Carry on the article below about Australian media coverage of commercial property during COVID from its last sentence.
━━━━━ Reading text ━━━━━
Data from realtime media monitoring provider Streem shows reporting about commercial property has increased since March when many Australians started working from home amid more stringent coronavirus measures.
“We’re seeing huge disruptions to the way people work, and part of that is where they work, be that in an office or be that in a retail store or other places,” Streem media analyst Conal Hanna said.
“The property side of that is certainly a significant part of the conversation: empty office blocks in cities and empty shopping centres, and for the owners of those buildings that has very real-world ramifications.”
Streem’s data showed the overall volume of Australian reporting about commercial real estate increased by almost 50% between March and August this year, compared to the previous six months.
Most of the focus has been on landlords and tenants. Media stories mentioning commercial landlords tripled to more than 800 mentions, while the number of mentions about tenants doubled to 1200.
The two commercial sectors hit hardest by COVID – retail and offices – also featured prominently. Coverage of the office market rose by 27% to 1580 mentions, while retail was up 54% to 1017 mentions.
━━━━━ Study material ━━━━━
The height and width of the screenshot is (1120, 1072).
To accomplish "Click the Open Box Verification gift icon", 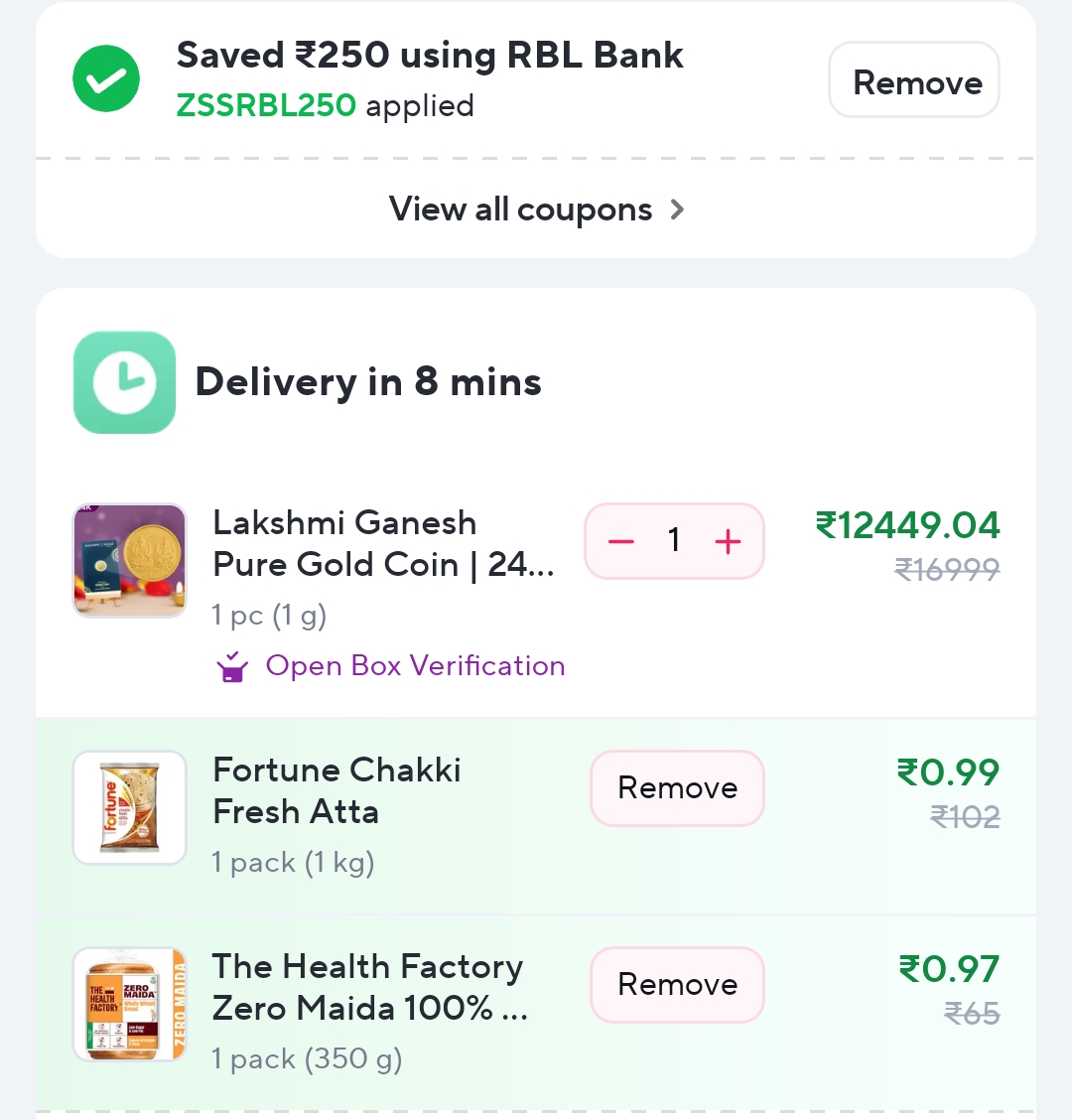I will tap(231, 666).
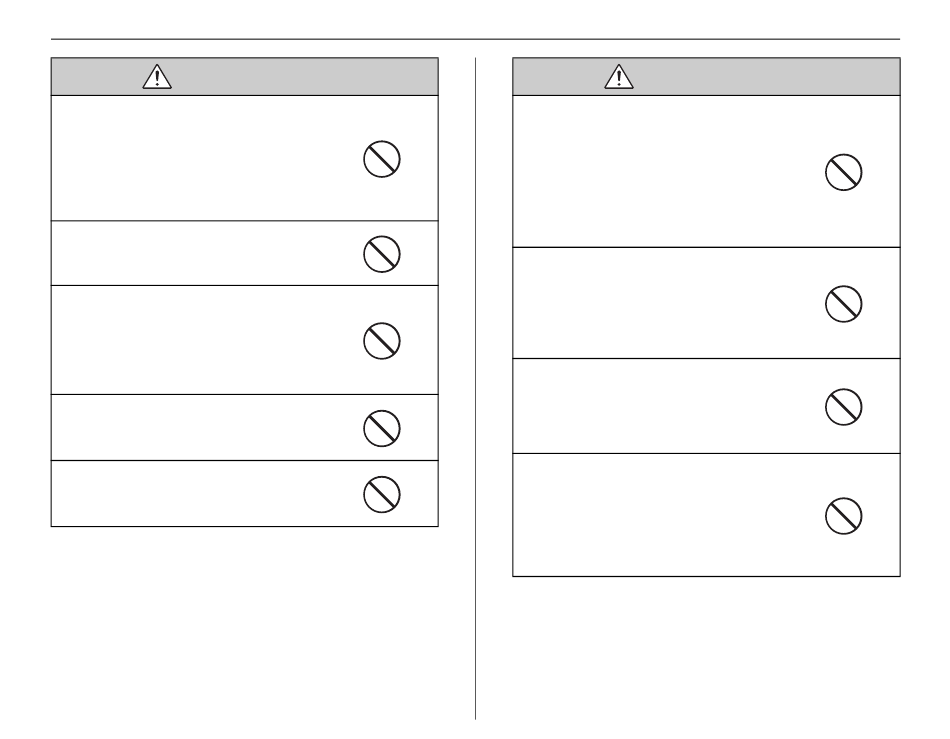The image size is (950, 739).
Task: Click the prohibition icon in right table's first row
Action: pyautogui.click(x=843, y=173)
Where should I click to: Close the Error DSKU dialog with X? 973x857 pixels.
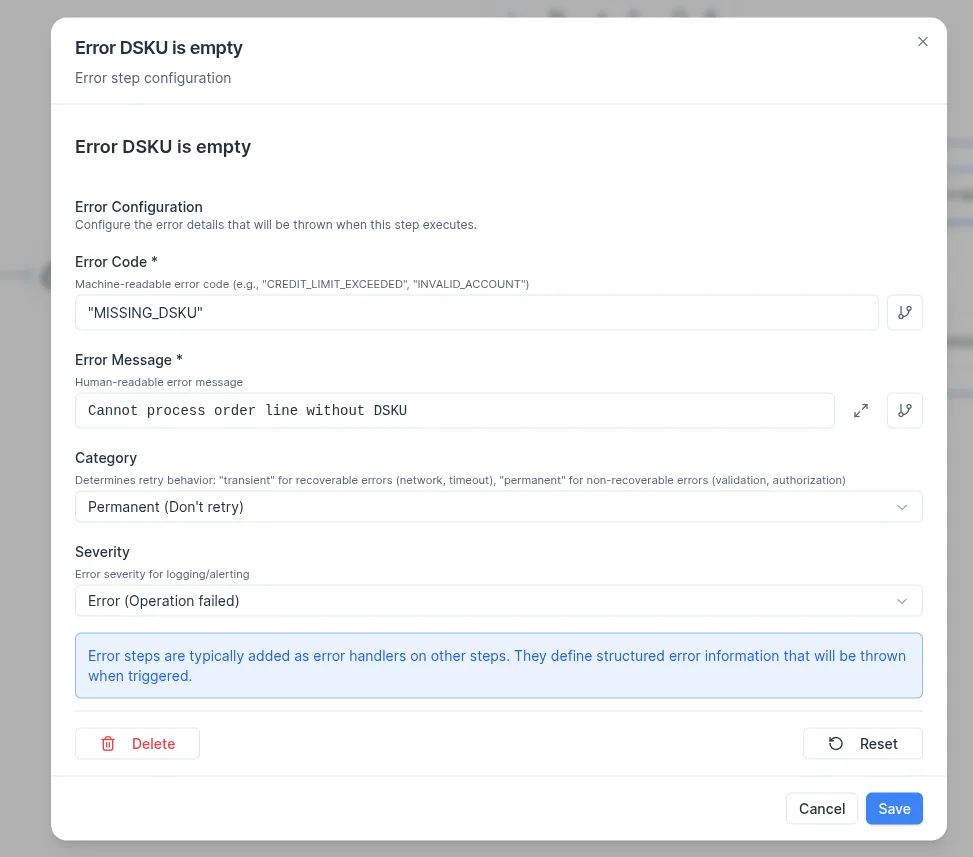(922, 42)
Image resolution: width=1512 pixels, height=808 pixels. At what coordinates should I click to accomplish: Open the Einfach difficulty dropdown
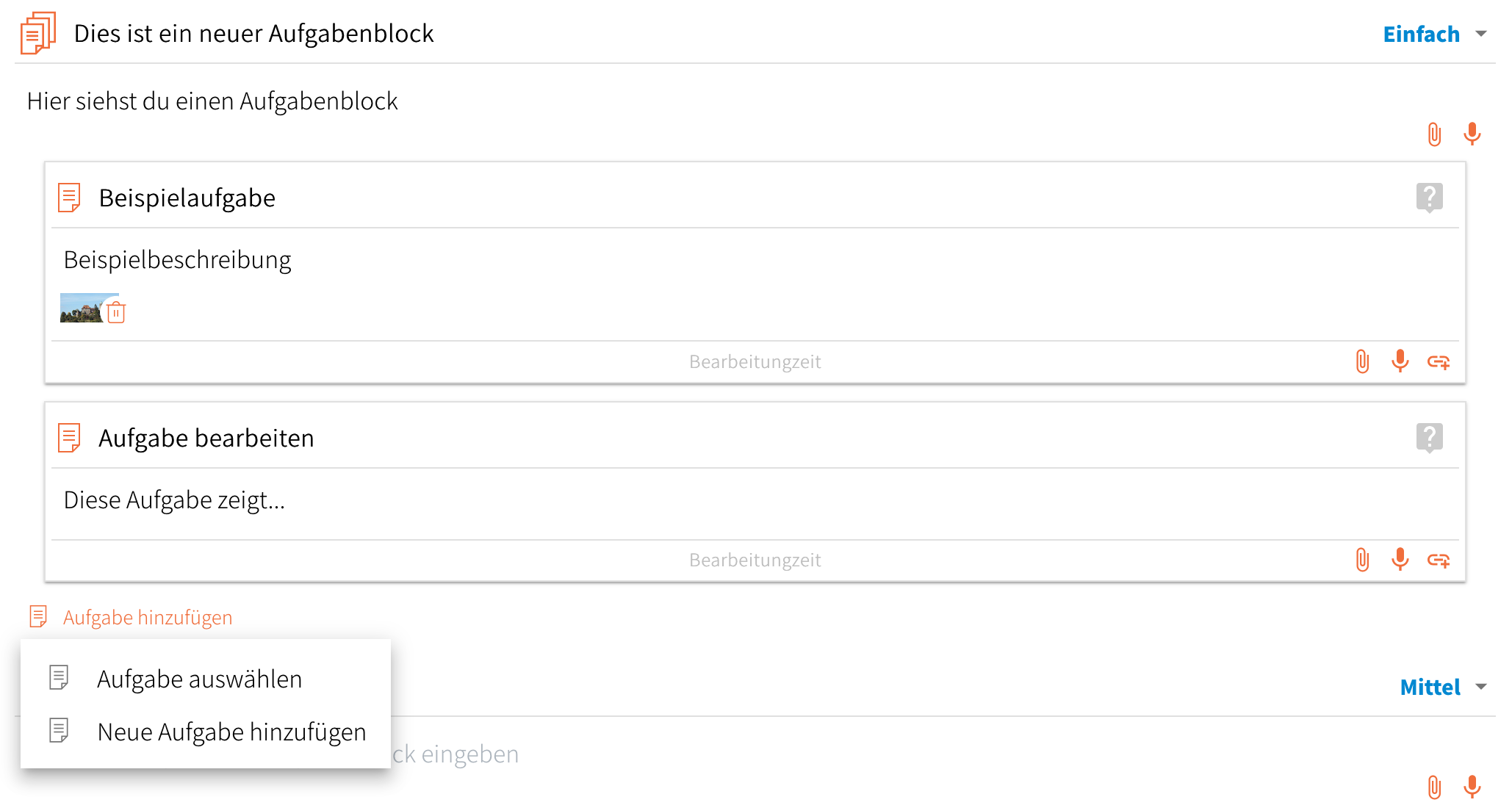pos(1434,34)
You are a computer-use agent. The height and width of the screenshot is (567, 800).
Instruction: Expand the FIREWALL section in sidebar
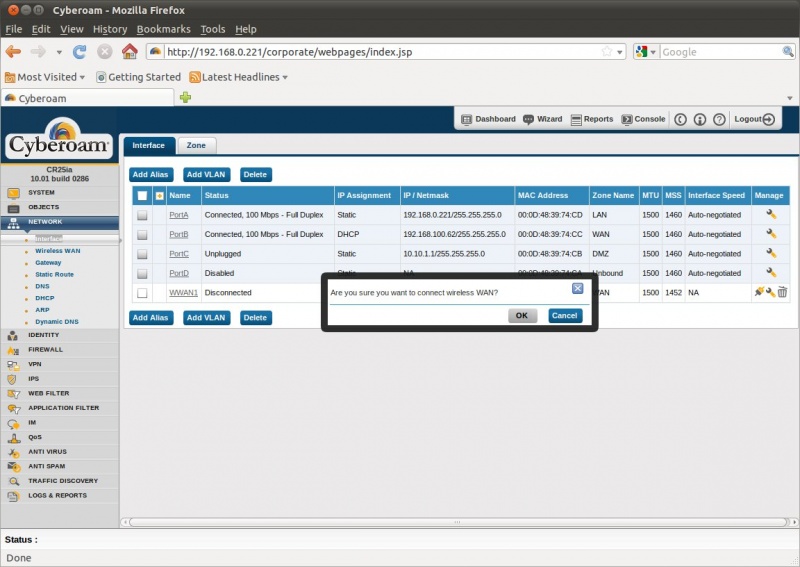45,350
━━━━━
● Response to the exercise
REA Group chief economist Nerida Conisbee said much of the media interest has been driven by the relationship between commercial landlords and tenants, particularly in terms of negotiating leases in shopping centres and several retailers closing their doors.
Australian governments in March agreed to impose a six-month moratorium on evictions for commercial and residential tenancies in financial distress due to the impact of coronavirus. States such as Victoria have extended the bans.
Ms Conisbee said the pandemic and associated measures have led to a shift in power towards tenants.
“In residential, it is definitely a tenants’ market, which I’ve never seen in my life.
“It is similarly the case with commercial. Typically the landlord is the boss and controls the terms, but at the moment it’s definitely a switch and it is the tenant that is having the upper hand in terms of negotiations.”
While a big focus has been the pandemic’s impact on retail, Ms Conisbee expects the conversation will shift to the office market as companies consider their needs once staff get back into workplaces.
Many businesses will be reassessing the need for office space post-COVID-19. Picture: Getty
“It’s definitely not the end of the office,” she said.
However, companies will be reassessing their office space requirements going forward, Ms Conisbee added.
“Although the official office vacancy rate is still quite low, the reality is that a lot of people won’t be returning to work in the same way as they have prior to COVID.
“As a result, space requirements by companies will change quite dramatically.”
Ms Conisbee expects vacancy rates will rapidly rise for both office spaces and shopping centres.
“But I don’t think we’ll see a comparative drop in values.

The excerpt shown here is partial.